Malum Türkiye 2016’da ilk imzacılarından olduğumuz, Paris İklim Anlaşması’nı Ekim 2021’de nihayet onayladı. Bu arada, 2053’ün net sıfır yılımız olduğunu da açıkladık. Bu çerçevede, Türkiye’nin Almanya, Fransa ve İngiltere ile Dünya Bankası’nın sağlayacağı 3,2 milyar dolarlık kaynaktan yararlanacağı da açıklandı. Yeter mi denilen bu işte. Hayır, yetmez.
Şimdi önce emisyon ticaret sistemimizi kurarak, karbon fiyatlamasına başlayacağız. Sonra öyle ya da böyle 2053 ile uyumlu olarak 2030 ya da 2033’ü kömürden çıkış yılı ilan edeceğiz. Bu amaçla, kömür bölgeleri için yerel kalkınma planları ve bütçeleri ile sosyal korunma ağı açıklayacağız. Devlet, şirketlere ve millete yaptığı planlar, hazırladığı bütçeler ve belirlediği tarihlerle yol gösterecek. Yoksa Türkiye rekabet gücü kaybına uğrayacak.
Paris sözlerini tutmamanın bir yaptırımı yok, ama artık standartlar da geliyor
Aslında Paris İklim Anlaşması ile verilen sözleri tutmamanın görünür bir maliyeti yok. Bu açıdan COP 21 sonrası başlayan süreç, Kyoto sürecinden farklı. Ortada bağlayıcı hedefler yok. Her ülke 1,5 derece hedefine kendi katkısı kendisi niyet beyanı biçiminde açıklıyor. Şimdi Türkiye’nin 2053 iddialı hedefi ile tutarlı yeni bir niyet (NDC- Nationally Determined Contribution) beyan etmesi gerekiyor. Uymazsak? Ayıp olur elbette.
Ama öyle görünüyor ki, yakında şirketlerin de niyet beyan etmesi gerekecek. Mesela IFRS (International Financial Reporting Standards-Uluslararası Finansal Raporlama Standartları Kurulu) bundan böyle bir Uluslararası Sürdürülebilirlik Standartları Kurulu (ISS-International Sustainability Standards Board) kurulacağını açıkladı. Raporlama standartları geliyor, birileri çetele tutmaya başlayacak. Bu dönemin farkı ne? İşbirliği olmadan çözülemeyecek bir sorunumuz var bugün.
Şimdi hemen “bak Çin kömür üretimine hız verdi zaten sözünü tutmuyor bile” demeyin. 2009 yılında Çin’in elektrik üretiminin yüzde 70’i kömüre dayalıydı. 2020 itibariyle kömürün elektrik üretimindeki payını yüzde 57’e gerilettiler. Çin, iklim değişikliği gündemi söz konusu olduğunda konuşmuyor yapıyor, Türkiye lay lay lom.

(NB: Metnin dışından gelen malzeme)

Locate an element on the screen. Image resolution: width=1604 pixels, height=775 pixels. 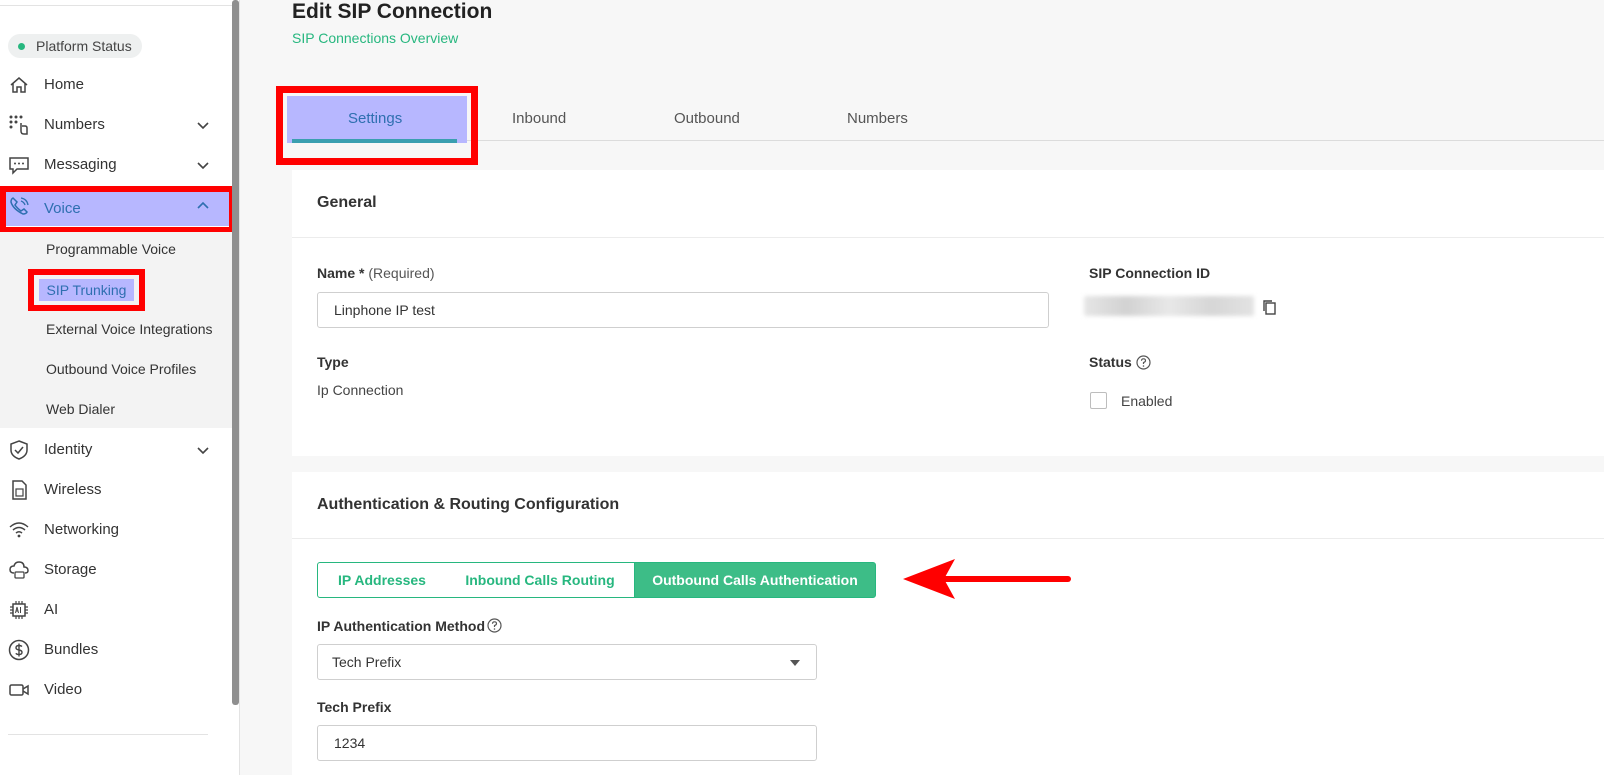
name-label-text: Name is located at coordinates (336, 273).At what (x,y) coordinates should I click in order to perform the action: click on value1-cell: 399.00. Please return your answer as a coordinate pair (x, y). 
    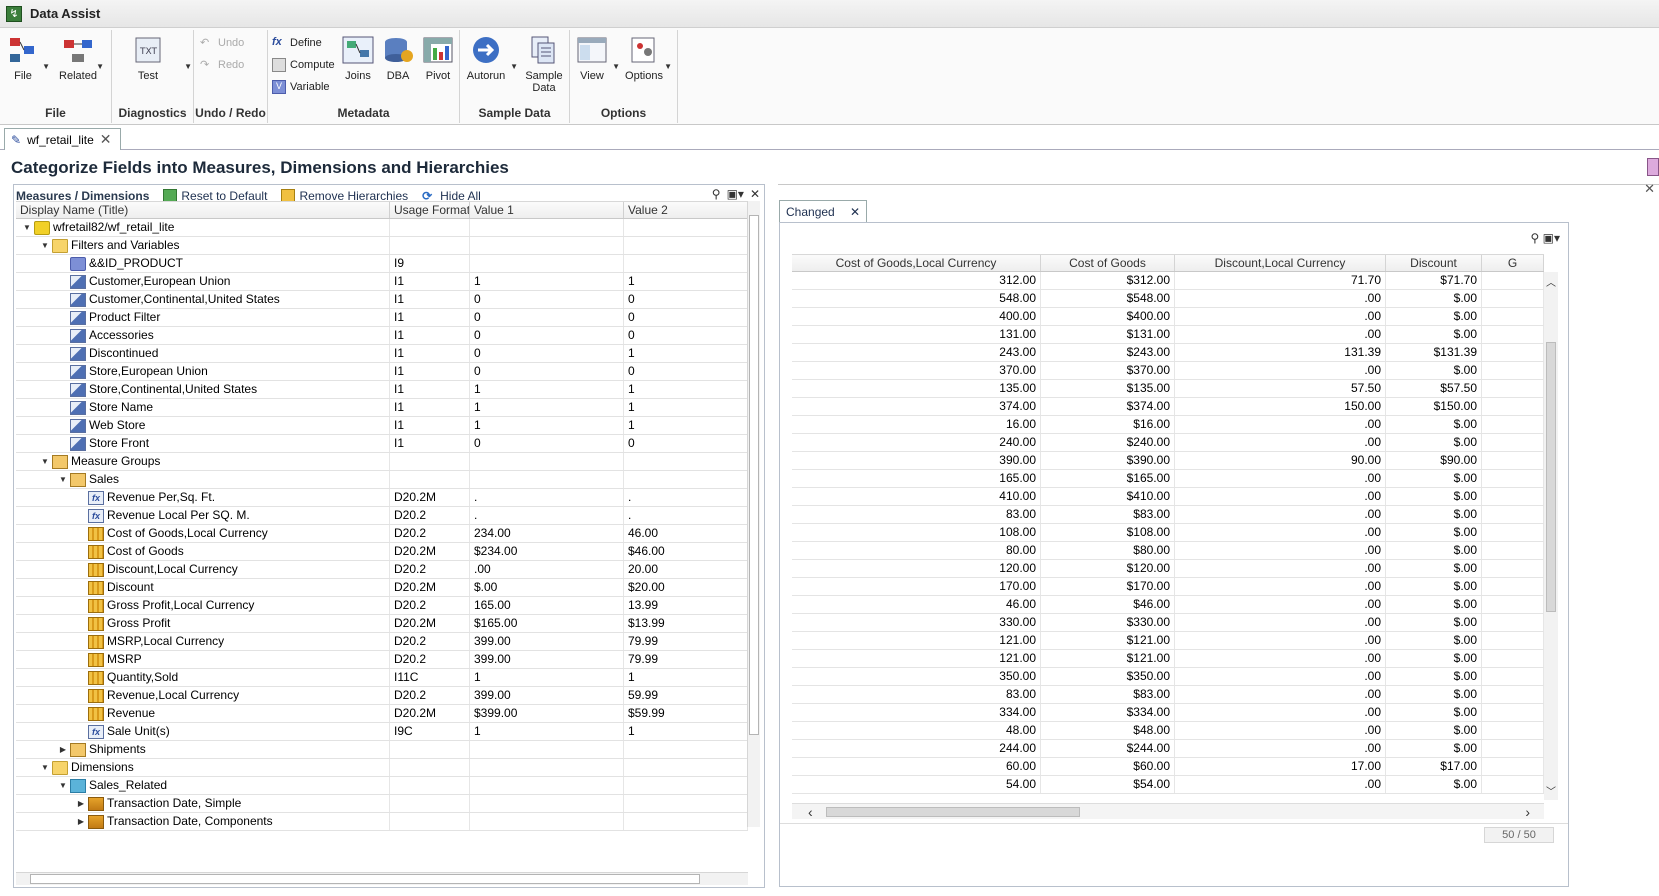
    Looking at the image, I should click on (547, 642).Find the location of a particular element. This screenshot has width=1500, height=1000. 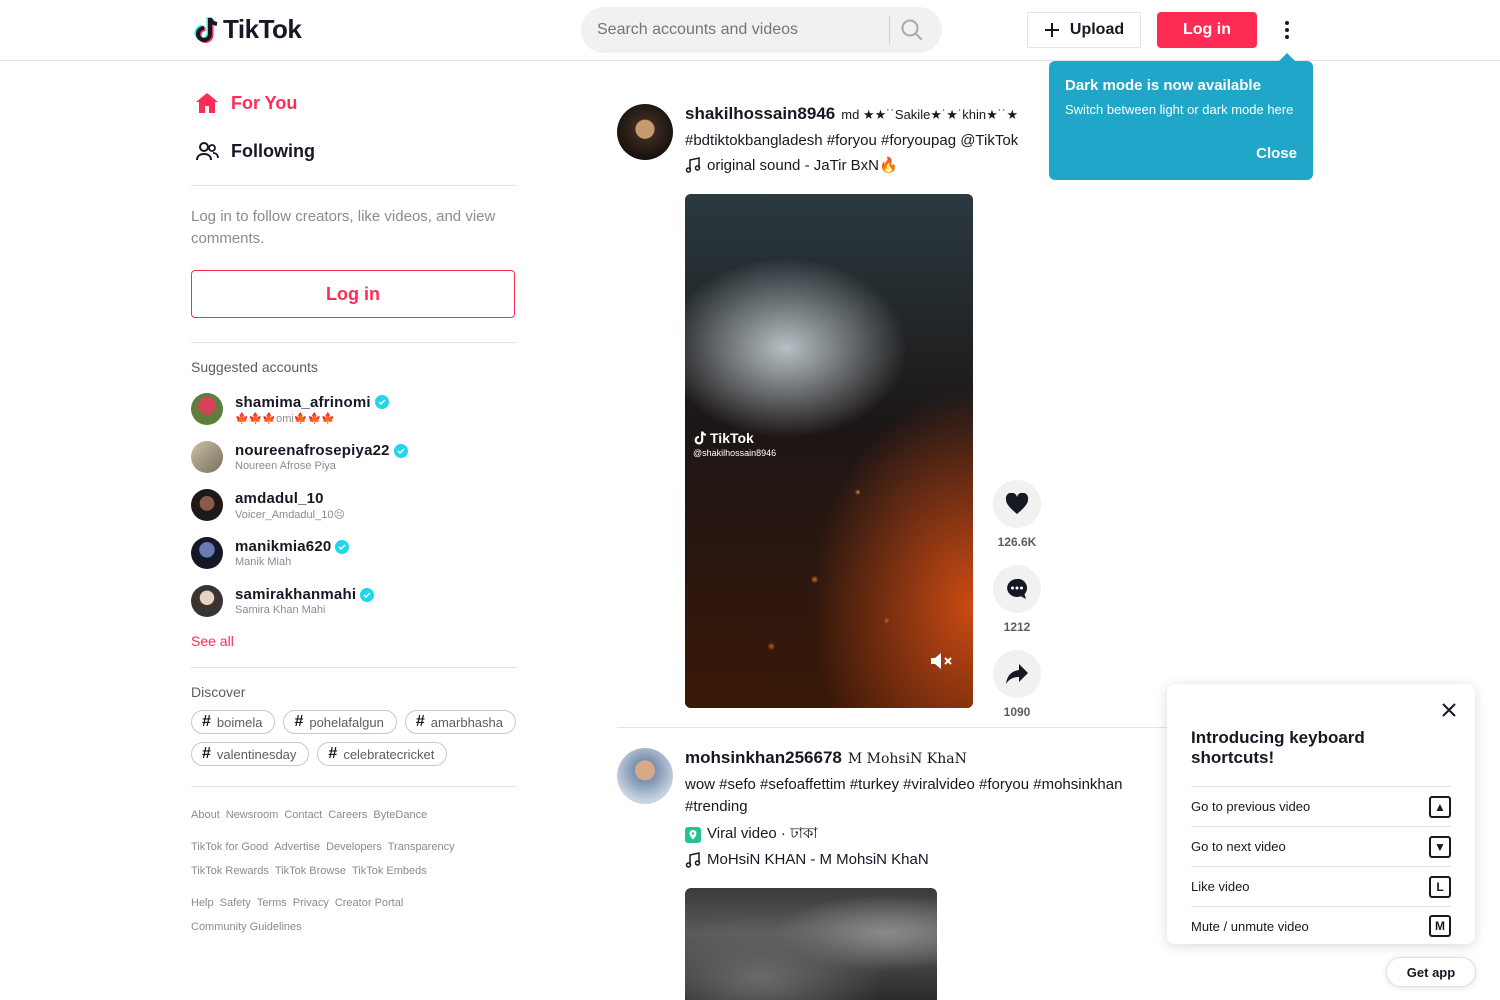

shortcut-label: Mute / unmute video is located at coordinates (1250, 926).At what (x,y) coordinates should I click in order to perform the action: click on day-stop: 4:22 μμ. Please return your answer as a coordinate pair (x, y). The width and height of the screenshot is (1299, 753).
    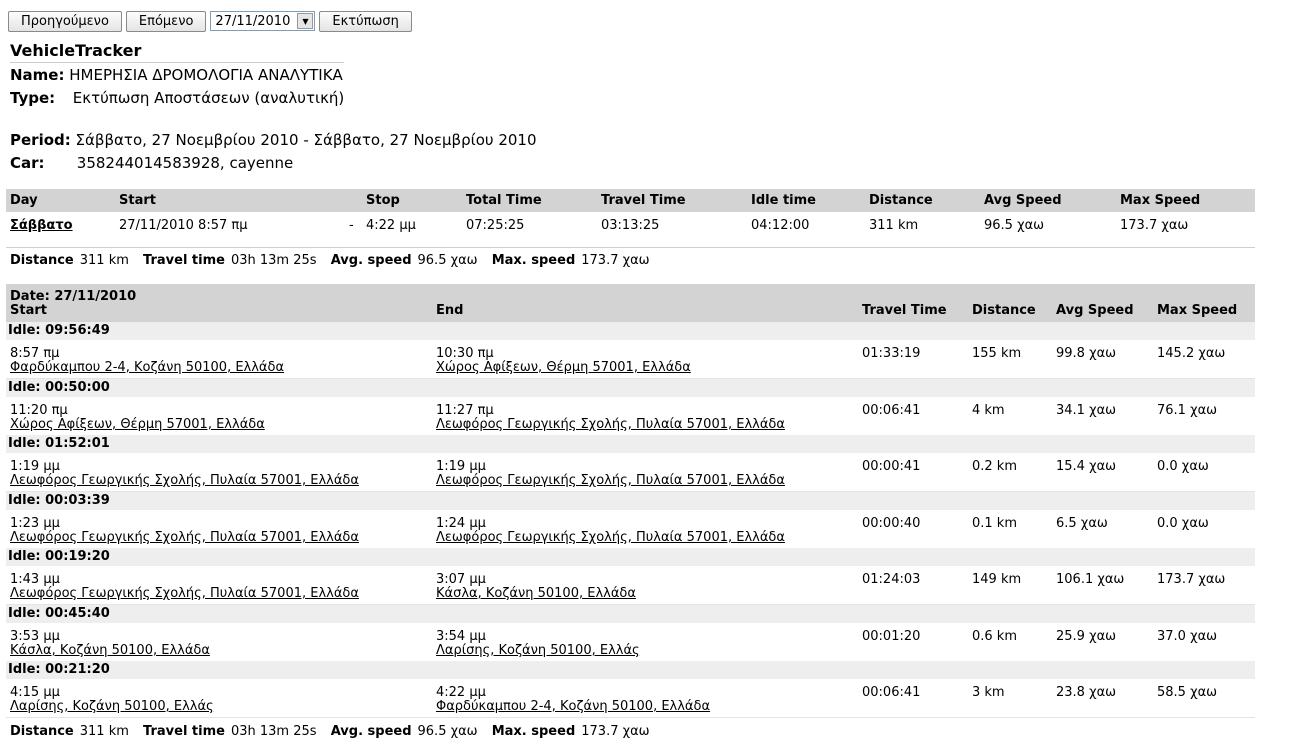
    Looking at the image, I should click on (391, 226).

COP-26’da Çin ve Amerikan heyetleri ortak açıklama yaparak, harekete geçen iklim değişikliği gündemine birlikte sahip çıktılar. Herhalde bu pazartesi Amerikan ve Çin liderleri sanal bir toplantıda bir araya gelip, benzer bir güç birliği açıklaması yapacaklar. Neden? Çin ve Amerika küresel ekonominin iki kanadı. Biri dursa küresel büyüme de duruyor. Rekabet tamam ama Çin Küresel ekonominin ayrılmaz bir parçası. Çin, Sovyetler Birliği gibi değil. Soğuk savaş bekleyenlere bir daha duyurayım.
Doğrusu ben, COP-26’nın, hareket halindeki iklim değişikliği gündemine uygun bir toplantı olduğunu düşünüyorum. Top bundan böyle sadece iklim aktivistlerinde olmayacak artık. İşin romantik kısmı bitti, artık mesele ana akımlaştı. Şimdi gezegene verdiğimiz hasarı önlemek için pamuk eller cebe dönemine giriyoruz. İşin zor kısmı şimdi başlıyor.
COP-26 ile birlikte doğru soru artık “gezegenimize verdiğimiz hasar sizi üzüyor mu?” değil. Doğru soru artık “gezegenimize verdiğimiz hasarı önlemek için bu ay kaç lira verirsiniz” oluyor.
Millet şimdi ne diyecek? Dünyaya biz değil, şirketler hasar verdi. Ödenmesi gereken bedeli şirketler üstlensin. Sahiden öyle mi? Hayır. Hepimiz oradaydık.